Bab 55 – Teman Baru
Vincent
memandangi teman-teman barunya dengan angkuh. Ia mendongakkan kepalanya dan
mengerutkan keningnya seolah kesal dengan semua yang ada di sekolahannya.
Pengasuhnya dan sopir yang melihat tingkah Vincent hanya bisa menahan
senyumnya. Mereka tau betapa bersemangatnya Vincent ketika tau jika hari ini
adalah hari pertamanya sekolah, lalu dengan wajah juga tingkahnya yang berusaha
menahan wibawanya itu benar-benar mirip sekali dengan Bian.
Semua
tampak begitu ceria bermain dan mengenal warna dengan plastisin.
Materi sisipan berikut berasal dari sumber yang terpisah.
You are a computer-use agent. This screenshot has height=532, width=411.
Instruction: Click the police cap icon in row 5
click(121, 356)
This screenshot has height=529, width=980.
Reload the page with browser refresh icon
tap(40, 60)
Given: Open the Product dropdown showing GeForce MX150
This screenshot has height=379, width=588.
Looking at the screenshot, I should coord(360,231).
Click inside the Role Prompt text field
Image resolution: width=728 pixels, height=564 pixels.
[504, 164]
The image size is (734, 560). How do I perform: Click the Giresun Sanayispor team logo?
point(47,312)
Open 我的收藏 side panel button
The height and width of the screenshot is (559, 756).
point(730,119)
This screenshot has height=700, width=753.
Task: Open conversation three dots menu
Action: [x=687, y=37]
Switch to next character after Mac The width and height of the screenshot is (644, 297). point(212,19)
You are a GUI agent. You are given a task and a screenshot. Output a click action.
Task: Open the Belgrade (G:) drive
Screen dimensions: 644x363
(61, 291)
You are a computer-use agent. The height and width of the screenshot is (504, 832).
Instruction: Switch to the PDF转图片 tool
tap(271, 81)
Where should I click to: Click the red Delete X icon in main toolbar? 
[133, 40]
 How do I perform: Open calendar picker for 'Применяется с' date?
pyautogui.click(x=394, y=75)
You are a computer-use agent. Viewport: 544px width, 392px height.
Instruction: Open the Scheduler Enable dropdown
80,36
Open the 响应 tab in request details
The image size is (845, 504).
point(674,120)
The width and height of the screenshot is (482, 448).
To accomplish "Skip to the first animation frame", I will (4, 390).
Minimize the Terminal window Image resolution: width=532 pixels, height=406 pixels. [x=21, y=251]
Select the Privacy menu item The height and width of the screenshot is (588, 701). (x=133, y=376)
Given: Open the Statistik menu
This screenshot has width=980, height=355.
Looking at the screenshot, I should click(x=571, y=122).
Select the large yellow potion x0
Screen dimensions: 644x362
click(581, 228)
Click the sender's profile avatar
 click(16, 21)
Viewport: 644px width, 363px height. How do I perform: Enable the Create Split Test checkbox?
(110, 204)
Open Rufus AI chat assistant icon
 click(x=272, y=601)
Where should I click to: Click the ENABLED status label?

Ada juga yang
bermain bola seperti anak-anak yang sudah masuk TK A. Vincent naik ke atas
perosotan menatap teman-teman kelasnya yang begitu cengeng dan mudah menangis. Vincent
benar-benar memandang rendah anak-anak lain yang seusia dengannya. Tak satupun
yang sesuai dengan apa yang ia inginkan.
“Kalo mau
jadi temanku, aku bisa beliin semua orang bola satu-satu. Gak usah berebut,”
gumam Vincent yang melihat anak TK A yang bermain bola.
Setelah itu
Vincent berseluncur di perosotan Vincent berjalan masuk. Ia ingin bermain
dengan teman-temannya yang lain tapi sepertinya mereka semua terlalu cengeng.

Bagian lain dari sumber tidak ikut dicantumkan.